What is Distributional Anchor Regression?
[2] present ideas on how to generalize anchor regression from OLS to GLMs. In particular, if $f$ are raw scores, they propose to use residuals
$$
r = \frac{d}{d f} \ell(f, y).
$$
For $f = X^T \beta$ and $\ell(f, y) = \frac{1}{2}(y - f)^2$ this reduces to anchor regression. For logistic regression, with $Y \in {-1, 1}$ and
$$
\ell(f, y) = - \sum_i \log(1 + \exp(-y_i f_i)),
$$
this yields residuals
$$
r = \frac{d}{d f} \ell(f, y) = y (1 + \exp(y_i f_i))^{-1} = \tilde y - p_i,
$$
where $\tilde y = \frac{y}{2} + 0.5 \in {0, 1}$ and $p_i = (1 + \exp(-f_i))^{-1}$.
Define $\ell^\gamma(y, f) := \ell(f, y) + (\gamma - 1) | \Pi_A r |_2^2$. The gradient of the anchor loss is given as
$$
\frac{d}{d f_i}
\ell^\gamma(f, y) = y_i (1 + \exp(y_i f_i))^{-1} - 2 (\gamma - 1) (\Pi_A r)_i p_i (1 - p_i).
$$
The Hessian is (not pretty)
$$
\frac{d}{d f_i f_j}
\ell^\gamma(f, y) = -\mathbb{1}_{{i = j}} p_i ( 1 - p_i) \left(1 + 2(\gamma - 1) (1 - 2p_i) (\Pi_A r)i \right) + 2 (\gamma - 1) p_i (1 - p_i) p_j (1 - p_j) (\Pi_A){i, j}
$$
If $f = X^T \beta$, then (here, $\cdot$ is matrix multiplication)
$$
\frac{d}{d \beta} \ell^\gamma(X^T\beta, y) = y(1 + \exp(yf)^{-1}) \cdot X + 2(\gamma - 1) p (1 - p) \cdot \Pi_A X
$$
and
$$
\frac{d}{d^2 \beta} \ell^\gamma(X^T\beta, y) = X^T \cdot \textrm{diag}(p (1 - p) (1 + 2(\gamma - 1)(1 - 2p)\Pi_A r)) X + X^T \cdot \mathrm{diag}(p (1-p)) \cdot \Pi_A \cdot \mathrm{diag}(p (1-p))\cdot X
$$
Computational considerations
Here is some numpy code calculating and testing the above derivatives:
import numpy as np
import pytest
from scipy.optimize import approx_fprime
def predictions(f):
return 1 / (1 + np.exp(-f))

## EXTRACTED MATERIAL
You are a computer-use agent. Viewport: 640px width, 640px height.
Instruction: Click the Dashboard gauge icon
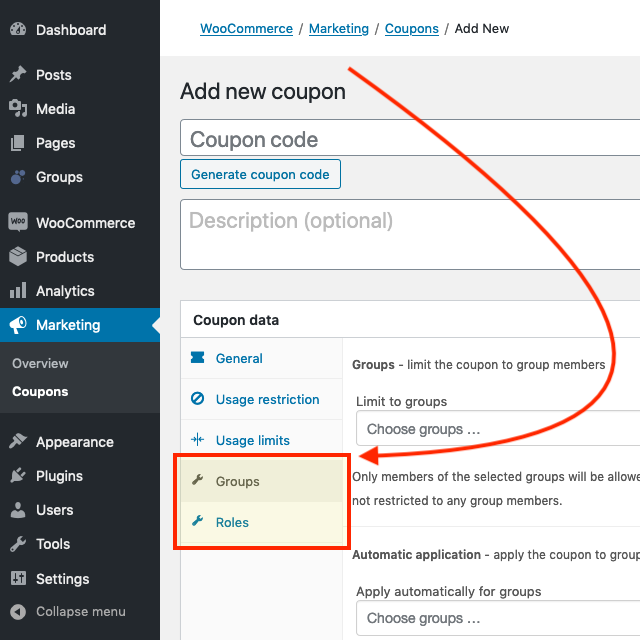[18, 29]
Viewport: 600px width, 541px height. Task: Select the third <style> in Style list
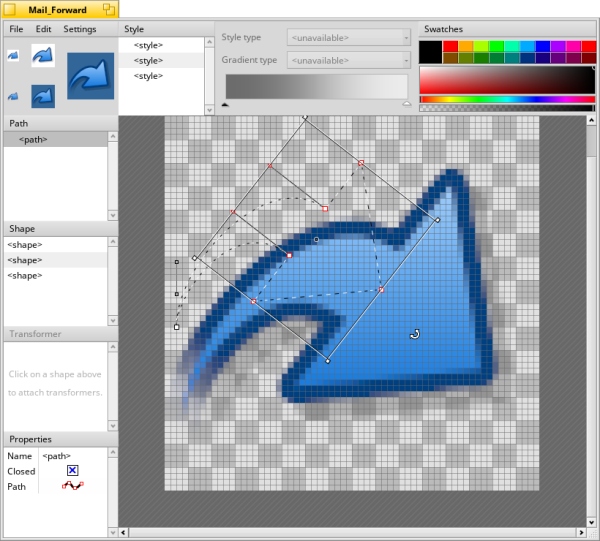[x=148, y=76]
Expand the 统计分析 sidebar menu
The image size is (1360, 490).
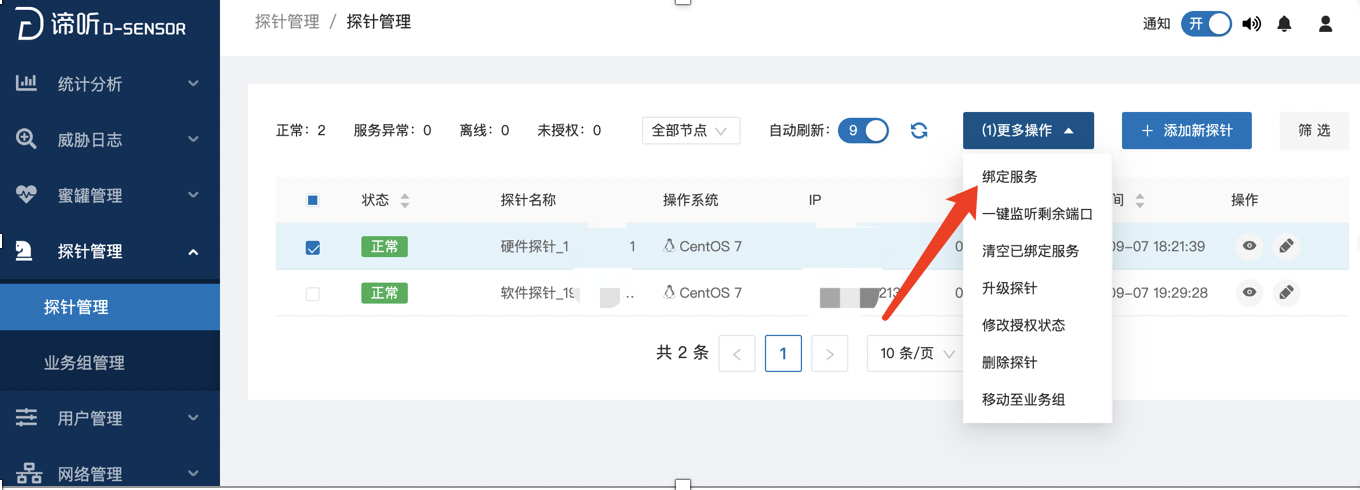point(110,84)
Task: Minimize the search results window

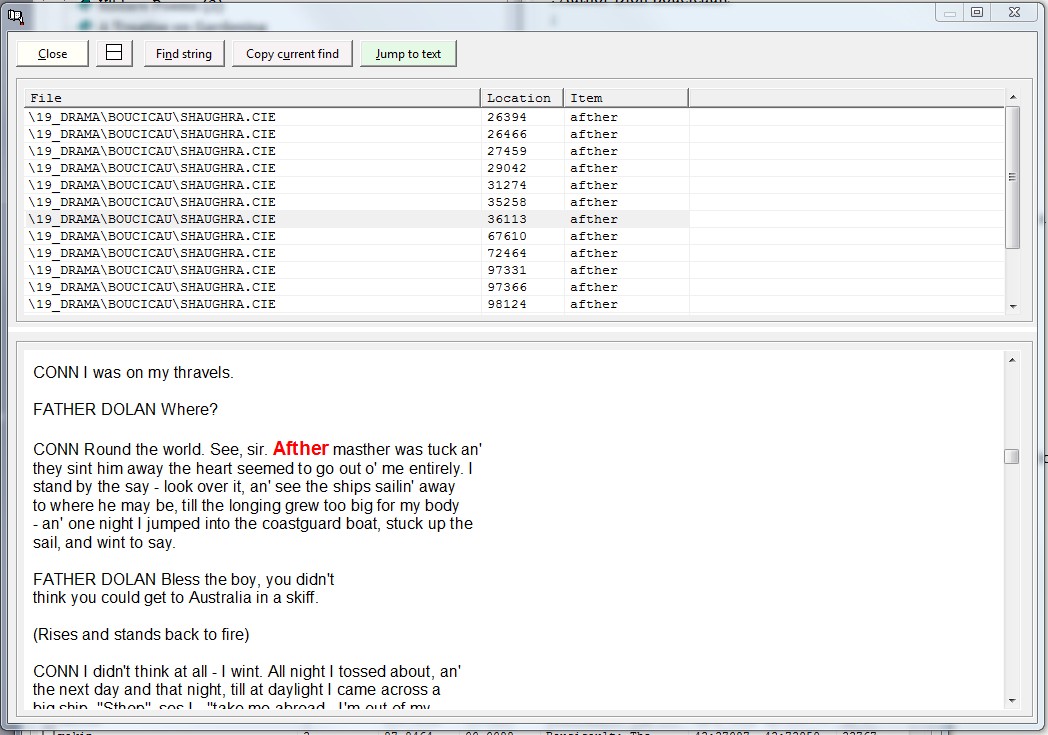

## LIST OF TASKS
**1.** Reproduce the stretch of the distributional anchor regression excerpt from "Define $\ell^\gamma(y, f)" through "is (not pretty)".
**2.** In the distributional anchor regression excerpt, what does the proposed residual approach reduce to when f equals X^T β and the loss is one half of the squared difference between y and f?

## ANSWERS TO THE EXERCISES
**1.**
Define $\ell^\gamma(y, f) := \ell(f, y) + (\gamma - 1) | \Pi_A r |_2^2$. The gradient of the anchor loss is given as
$$
\frac{d}{d f_i}
\ell^\gamma(f, y) = y_i (1 + \exp(y_i f_i))^{-1} - 2 (\gamma - 1) (\Pi_A r)_i p_i (1 - p_i).
$$
The Hessian is (not pretty)

**2.** Anchor regression.